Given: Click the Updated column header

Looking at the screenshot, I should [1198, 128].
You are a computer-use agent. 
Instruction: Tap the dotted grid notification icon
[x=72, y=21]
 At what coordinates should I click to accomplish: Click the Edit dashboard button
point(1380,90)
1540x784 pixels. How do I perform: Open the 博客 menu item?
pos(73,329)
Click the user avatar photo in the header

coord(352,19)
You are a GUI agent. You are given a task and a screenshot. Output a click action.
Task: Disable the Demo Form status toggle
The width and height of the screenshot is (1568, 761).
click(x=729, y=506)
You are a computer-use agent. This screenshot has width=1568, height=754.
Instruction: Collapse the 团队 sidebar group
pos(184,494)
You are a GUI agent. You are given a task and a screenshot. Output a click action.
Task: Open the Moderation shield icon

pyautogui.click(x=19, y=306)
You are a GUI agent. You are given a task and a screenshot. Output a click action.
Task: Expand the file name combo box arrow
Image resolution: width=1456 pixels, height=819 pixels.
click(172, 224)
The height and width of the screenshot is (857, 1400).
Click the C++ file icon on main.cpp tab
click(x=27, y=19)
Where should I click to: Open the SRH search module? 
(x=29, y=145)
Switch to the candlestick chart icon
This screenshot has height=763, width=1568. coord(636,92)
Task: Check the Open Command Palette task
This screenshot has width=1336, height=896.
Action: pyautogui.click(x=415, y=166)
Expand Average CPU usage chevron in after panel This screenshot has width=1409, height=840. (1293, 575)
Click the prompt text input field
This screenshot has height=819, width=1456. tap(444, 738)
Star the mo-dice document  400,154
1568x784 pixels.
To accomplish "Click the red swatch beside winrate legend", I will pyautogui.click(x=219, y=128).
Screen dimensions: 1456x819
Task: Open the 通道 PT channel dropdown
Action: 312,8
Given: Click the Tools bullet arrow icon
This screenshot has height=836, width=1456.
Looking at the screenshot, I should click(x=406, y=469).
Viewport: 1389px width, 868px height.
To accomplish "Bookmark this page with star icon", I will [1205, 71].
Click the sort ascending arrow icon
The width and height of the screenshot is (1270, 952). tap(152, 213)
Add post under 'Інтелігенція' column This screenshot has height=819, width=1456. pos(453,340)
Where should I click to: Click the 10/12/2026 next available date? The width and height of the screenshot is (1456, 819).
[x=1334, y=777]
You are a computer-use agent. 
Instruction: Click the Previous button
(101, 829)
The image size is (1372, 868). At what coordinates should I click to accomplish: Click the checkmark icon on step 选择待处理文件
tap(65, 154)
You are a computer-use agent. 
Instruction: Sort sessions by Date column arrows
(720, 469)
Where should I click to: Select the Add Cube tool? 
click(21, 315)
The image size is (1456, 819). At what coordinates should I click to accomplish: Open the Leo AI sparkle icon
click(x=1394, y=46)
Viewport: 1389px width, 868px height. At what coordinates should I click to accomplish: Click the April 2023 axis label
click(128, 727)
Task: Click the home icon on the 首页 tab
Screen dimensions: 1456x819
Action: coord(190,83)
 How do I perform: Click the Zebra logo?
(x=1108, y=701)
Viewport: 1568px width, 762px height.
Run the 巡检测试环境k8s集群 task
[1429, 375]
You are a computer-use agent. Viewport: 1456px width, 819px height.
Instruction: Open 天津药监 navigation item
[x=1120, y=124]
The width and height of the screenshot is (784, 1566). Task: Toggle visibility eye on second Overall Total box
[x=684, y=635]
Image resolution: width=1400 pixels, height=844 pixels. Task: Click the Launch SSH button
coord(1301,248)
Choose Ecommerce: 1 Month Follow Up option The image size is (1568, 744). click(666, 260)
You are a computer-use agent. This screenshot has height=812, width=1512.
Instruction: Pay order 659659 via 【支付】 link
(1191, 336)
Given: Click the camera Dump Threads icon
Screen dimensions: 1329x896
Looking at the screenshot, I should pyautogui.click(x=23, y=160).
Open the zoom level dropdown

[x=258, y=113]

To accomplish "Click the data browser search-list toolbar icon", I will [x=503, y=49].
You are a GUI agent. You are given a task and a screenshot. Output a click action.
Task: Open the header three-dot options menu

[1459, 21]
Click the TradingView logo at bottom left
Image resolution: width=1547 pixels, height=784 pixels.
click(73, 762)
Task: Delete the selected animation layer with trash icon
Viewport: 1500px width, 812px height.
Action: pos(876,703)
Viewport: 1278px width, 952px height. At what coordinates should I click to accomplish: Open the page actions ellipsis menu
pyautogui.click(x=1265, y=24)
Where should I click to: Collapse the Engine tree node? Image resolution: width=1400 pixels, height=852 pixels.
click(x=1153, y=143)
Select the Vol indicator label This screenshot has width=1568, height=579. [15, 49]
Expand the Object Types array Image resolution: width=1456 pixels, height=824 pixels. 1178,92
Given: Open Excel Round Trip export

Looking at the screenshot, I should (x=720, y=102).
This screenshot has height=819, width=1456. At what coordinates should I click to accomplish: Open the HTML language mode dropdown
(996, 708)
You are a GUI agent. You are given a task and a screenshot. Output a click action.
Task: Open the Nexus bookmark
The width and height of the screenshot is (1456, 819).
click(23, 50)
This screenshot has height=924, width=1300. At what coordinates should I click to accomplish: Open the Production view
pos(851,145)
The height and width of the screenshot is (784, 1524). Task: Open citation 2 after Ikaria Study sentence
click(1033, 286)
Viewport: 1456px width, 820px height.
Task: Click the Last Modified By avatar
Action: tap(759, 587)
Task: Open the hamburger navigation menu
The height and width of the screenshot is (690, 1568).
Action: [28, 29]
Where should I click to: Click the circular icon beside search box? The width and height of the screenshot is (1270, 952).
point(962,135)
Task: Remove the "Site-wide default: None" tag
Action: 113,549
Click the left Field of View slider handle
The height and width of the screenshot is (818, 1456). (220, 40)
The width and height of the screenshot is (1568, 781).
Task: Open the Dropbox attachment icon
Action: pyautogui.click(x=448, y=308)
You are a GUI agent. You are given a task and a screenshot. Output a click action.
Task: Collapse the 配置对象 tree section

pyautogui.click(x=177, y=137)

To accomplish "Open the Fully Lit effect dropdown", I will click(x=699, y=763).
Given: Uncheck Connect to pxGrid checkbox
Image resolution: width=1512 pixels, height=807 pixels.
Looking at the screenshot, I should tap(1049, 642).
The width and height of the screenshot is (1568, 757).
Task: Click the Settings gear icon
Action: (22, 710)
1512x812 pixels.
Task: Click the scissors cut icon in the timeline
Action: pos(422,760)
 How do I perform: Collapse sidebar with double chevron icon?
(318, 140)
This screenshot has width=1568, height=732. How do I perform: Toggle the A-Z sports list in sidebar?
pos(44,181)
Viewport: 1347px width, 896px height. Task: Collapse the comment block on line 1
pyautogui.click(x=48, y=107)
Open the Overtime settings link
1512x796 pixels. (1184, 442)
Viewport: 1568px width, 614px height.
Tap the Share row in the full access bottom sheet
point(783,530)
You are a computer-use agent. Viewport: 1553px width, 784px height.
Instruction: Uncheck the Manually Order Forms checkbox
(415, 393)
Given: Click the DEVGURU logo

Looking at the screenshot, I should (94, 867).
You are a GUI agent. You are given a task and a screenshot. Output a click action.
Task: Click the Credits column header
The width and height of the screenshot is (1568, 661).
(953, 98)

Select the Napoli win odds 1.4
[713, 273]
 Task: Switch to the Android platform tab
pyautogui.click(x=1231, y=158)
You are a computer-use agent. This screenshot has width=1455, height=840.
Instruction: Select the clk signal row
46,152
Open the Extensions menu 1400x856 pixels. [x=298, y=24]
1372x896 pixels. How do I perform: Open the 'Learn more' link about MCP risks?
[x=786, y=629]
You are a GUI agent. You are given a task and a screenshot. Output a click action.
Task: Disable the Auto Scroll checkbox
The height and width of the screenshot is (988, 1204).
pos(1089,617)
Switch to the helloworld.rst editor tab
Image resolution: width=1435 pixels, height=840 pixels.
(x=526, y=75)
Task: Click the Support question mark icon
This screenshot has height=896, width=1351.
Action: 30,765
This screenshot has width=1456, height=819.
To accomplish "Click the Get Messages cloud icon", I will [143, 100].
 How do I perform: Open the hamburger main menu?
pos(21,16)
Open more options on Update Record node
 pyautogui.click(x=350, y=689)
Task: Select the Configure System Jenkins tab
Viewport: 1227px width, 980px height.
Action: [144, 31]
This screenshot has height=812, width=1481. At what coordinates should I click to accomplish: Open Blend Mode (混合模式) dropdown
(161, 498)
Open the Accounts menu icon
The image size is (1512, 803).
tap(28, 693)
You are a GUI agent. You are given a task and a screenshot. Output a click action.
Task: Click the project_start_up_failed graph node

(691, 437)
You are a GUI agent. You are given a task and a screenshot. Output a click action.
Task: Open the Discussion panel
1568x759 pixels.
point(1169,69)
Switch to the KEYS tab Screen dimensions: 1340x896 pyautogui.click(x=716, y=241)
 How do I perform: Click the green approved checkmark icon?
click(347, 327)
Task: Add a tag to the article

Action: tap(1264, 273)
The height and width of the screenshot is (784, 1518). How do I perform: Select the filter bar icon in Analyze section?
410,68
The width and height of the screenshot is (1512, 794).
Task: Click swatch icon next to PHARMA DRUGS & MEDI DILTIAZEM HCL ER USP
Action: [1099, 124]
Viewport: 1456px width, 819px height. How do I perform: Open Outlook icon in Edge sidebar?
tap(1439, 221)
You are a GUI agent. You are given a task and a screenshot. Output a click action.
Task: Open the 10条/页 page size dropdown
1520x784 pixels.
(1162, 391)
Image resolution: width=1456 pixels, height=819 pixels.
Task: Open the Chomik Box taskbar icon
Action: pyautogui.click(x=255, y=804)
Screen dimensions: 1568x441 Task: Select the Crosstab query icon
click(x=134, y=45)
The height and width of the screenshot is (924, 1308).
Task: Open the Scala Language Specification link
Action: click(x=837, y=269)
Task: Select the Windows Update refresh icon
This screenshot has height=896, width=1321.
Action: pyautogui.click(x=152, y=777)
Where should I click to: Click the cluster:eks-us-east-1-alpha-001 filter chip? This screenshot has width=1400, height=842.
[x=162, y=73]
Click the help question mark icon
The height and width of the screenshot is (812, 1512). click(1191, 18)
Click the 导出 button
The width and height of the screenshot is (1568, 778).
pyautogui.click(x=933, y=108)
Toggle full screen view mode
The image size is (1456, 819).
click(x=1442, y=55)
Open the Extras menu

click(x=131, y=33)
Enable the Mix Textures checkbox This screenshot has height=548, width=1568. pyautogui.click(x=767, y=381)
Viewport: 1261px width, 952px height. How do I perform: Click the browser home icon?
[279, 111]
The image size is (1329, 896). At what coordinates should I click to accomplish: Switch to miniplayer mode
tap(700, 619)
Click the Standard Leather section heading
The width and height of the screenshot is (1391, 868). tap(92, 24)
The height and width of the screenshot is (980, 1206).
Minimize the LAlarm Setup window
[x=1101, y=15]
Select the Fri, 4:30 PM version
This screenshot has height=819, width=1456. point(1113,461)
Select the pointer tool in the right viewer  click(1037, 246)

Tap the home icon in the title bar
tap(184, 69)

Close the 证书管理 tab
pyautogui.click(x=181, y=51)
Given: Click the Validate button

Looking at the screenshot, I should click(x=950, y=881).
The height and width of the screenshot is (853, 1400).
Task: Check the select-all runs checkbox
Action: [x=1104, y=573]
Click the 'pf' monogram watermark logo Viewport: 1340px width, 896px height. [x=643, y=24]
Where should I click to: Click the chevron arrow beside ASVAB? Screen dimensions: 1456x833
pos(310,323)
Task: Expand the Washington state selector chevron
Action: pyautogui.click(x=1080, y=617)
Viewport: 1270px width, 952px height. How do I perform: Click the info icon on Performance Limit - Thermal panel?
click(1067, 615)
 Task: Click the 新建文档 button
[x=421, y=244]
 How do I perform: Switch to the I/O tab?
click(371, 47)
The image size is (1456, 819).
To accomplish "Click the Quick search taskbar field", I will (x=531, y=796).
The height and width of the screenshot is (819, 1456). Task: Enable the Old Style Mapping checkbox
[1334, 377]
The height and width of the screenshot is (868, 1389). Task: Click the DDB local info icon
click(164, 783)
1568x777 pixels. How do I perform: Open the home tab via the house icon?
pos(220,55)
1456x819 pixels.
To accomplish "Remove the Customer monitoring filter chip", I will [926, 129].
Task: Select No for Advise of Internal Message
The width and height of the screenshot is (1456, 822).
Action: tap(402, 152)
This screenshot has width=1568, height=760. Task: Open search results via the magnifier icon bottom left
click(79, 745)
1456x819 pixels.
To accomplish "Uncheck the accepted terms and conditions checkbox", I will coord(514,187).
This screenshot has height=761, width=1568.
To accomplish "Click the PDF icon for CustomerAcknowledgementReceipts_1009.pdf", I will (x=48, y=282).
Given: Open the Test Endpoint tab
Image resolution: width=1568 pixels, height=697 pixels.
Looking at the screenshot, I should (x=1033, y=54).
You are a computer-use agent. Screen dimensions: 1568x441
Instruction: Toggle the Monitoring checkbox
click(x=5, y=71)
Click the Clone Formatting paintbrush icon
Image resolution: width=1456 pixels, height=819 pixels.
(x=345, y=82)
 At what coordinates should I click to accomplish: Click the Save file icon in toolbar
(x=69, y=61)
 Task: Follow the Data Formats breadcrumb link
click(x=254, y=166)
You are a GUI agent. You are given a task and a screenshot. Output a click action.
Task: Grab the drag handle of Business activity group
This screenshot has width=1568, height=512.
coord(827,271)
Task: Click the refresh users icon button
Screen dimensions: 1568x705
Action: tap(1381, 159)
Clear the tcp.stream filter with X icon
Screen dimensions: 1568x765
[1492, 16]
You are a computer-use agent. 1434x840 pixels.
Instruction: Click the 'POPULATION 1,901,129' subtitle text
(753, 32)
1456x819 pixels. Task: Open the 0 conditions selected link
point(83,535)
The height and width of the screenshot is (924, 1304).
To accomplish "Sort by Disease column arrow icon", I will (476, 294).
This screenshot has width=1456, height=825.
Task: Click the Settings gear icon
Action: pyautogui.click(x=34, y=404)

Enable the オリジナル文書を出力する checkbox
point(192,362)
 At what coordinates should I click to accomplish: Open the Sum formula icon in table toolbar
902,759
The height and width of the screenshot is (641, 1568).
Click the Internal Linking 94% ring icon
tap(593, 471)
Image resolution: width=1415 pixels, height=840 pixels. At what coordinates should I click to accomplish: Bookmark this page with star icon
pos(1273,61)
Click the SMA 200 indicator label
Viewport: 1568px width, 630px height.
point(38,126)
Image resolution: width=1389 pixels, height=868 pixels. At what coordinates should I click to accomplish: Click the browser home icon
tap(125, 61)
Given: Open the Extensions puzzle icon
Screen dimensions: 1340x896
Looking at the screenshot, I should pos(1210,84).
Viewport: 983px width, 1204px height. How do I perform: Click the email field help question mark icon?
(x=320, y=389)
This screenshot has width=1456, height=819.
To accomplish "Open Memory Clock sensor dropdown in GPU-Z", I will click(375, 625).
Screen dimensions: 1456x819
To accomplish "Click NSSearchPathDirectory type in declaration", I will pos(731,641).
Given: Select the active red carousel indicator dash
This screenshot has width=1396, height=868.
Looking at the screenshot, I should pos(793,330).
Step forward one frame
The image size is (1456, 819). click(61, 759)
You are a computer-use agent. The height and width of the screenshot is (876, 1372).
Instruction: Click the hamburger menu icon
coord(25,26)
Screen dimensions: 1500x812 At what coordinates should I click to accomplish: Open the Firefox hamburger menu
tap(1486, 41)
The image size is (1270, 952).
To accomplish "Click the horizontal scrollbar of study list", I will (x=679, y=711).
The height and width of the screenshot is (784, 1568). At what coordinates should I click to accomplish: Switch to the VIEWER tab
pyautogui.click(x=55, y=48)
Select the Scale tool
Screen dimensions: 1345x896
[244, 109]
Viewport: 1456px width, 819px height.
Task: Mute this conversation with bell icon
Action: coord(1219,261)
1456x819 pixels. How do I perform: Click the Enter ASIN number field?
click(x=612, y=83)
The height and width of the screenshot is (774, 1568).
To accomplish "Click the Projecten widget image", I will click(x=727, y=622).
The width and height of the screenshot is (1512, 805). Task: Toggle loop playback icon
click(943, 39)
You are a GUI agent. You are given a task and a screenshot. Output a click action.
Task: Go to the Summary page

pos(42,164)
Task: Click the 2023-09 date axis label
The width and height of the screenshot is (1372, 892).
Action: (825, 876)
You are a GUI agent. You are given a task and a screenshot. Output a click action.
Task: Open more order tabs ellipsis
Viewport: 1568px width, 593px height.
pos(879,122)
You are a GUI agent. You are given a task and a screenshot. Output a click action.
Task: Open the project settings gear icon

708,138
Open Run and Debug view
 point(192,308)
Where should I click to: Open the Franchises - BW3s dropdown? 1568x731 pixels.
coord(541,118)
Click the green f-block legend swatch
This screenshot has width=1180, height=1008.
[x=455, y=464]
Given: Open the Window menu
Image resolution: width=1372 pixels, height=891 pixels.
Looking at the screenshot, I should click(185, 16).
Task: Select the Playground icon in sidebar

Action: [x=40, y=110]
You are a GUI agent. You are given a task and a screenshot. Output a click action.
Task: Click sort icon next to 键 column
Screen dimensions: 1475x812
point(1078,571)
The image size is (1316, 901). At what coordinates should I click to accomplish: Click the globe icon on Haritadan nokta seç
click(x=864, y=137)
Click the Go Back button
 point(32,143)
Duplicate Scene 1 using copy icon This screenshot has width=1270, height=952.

# [Exercise goal]
Scan the data for lines with the word "Extensions". Report only how many there are.

# [Written response]
2